Which lines in the records below contain the word "will"? Copy each of them.

*** Opening Records shown ***

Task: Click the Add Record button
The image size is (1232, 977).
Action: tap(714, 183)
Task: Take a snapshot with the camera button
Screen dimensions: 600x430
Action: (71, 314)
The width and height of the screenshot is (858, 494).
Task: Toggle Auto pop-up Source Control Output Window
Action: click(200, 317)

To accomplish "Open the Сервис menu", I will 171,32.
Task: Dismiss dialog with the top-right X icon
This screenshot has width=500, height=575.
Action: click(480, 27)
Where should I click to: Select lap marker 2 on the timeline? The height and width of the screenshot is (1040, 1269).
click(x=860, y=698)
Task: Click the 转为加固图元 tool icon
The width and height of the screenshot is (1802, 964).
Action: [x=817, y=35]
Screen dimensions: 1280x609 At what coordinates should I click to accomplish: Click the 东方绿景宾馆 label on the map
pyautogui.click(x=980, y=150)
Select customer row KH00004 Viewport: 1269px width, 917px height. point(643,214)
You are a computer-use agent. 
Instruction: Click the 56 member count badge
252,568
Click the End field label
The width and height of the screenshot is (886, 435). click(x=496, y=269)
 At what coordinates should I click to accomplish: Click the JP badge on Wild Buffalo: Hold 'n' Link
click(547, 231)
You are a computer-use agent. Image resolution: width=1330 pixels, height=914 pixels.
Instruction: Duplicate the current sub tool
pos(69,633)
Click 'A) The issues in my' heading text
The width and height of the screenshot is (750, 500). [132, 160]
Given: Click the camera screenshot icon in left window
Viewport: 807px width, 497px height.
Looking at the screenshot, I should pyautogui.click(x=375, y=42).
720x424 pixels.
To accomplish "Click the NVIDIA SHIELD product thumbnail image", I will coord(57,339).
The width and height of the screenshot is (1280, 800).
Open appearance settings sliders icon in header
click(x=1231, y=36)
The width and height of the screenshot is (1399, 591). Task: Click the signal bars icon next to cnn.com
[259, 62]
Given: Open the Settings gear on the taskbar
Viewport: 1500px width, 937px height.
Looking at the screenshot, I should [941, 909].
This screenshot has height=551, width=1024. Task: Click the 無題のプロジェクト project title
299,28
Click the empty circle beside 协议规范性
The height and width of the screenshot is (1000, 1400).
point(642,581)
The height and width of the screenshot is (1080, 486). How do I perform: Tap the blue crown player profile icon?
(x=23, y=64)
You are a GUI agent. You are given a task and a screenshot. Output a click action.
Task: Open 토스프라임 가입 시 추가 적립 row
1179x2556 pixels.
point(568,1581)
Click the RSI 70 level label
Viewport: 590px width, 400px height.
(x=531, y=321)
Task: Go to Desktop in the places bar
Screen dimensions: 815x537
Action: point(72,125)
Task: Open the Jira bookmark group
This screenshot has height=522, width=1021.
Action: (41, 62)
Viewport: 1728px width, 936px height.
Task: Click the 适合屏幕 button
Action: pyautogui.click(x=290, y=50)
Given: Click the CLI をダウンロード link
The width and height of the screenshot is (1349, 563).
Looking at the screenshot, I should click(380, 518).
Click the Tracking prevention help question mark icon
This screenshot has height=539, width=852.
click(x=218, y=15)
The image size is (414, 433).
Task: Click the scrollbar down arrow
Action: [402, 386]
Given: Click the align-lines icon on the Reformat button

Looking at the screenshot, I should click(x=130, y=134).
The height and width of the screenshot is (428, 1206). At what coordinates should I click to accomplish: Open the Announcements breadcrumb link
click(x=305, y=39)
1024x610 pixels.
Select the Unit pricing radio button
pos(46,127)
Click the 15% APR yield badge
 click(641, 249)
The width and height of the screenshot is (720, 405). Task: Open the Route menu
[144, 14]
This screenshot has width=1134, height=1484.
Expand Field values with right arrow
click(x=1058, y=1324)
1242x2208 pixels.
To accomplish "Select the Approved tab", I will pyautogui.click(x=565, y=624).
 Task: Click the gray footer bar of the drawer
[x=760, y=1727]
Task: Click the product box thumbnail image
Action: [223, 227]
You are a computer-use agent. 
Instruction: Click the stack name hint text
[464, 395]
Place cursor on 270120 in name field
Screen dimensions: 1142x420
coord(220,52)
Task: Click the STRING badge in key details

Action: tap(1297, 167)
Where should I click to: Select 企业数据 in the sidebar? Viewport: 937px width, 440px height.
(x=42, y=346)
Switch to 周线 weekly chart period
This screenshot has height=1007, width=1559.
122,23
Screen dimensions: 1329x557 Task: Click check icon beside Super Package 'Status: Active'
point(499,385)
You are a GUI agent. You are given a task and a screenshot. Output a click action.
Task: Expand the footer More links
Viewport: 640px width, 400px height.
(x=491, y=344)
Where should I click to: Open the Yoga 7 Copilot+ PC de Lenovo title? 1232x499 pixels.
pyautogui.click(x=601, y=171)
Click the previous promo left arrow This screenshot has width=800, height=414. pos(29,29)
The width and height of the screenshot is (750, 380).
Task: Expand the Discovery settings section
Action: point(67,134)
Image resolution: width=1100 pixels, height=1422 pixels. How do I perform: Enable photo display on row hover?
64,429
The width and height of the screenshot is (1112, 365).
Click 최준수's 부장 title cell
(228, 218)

*** Closing Records shown ***

● **Exercise answer**
To accomplish "Open the Сервис menu", I will 171,32.
To accomplish "Click the NVIDIA SHIELD product thumbnail image", I will coord(57,339).
To accomplish "Select the Approved tab", I will pyautogui.click(x=565, y=624).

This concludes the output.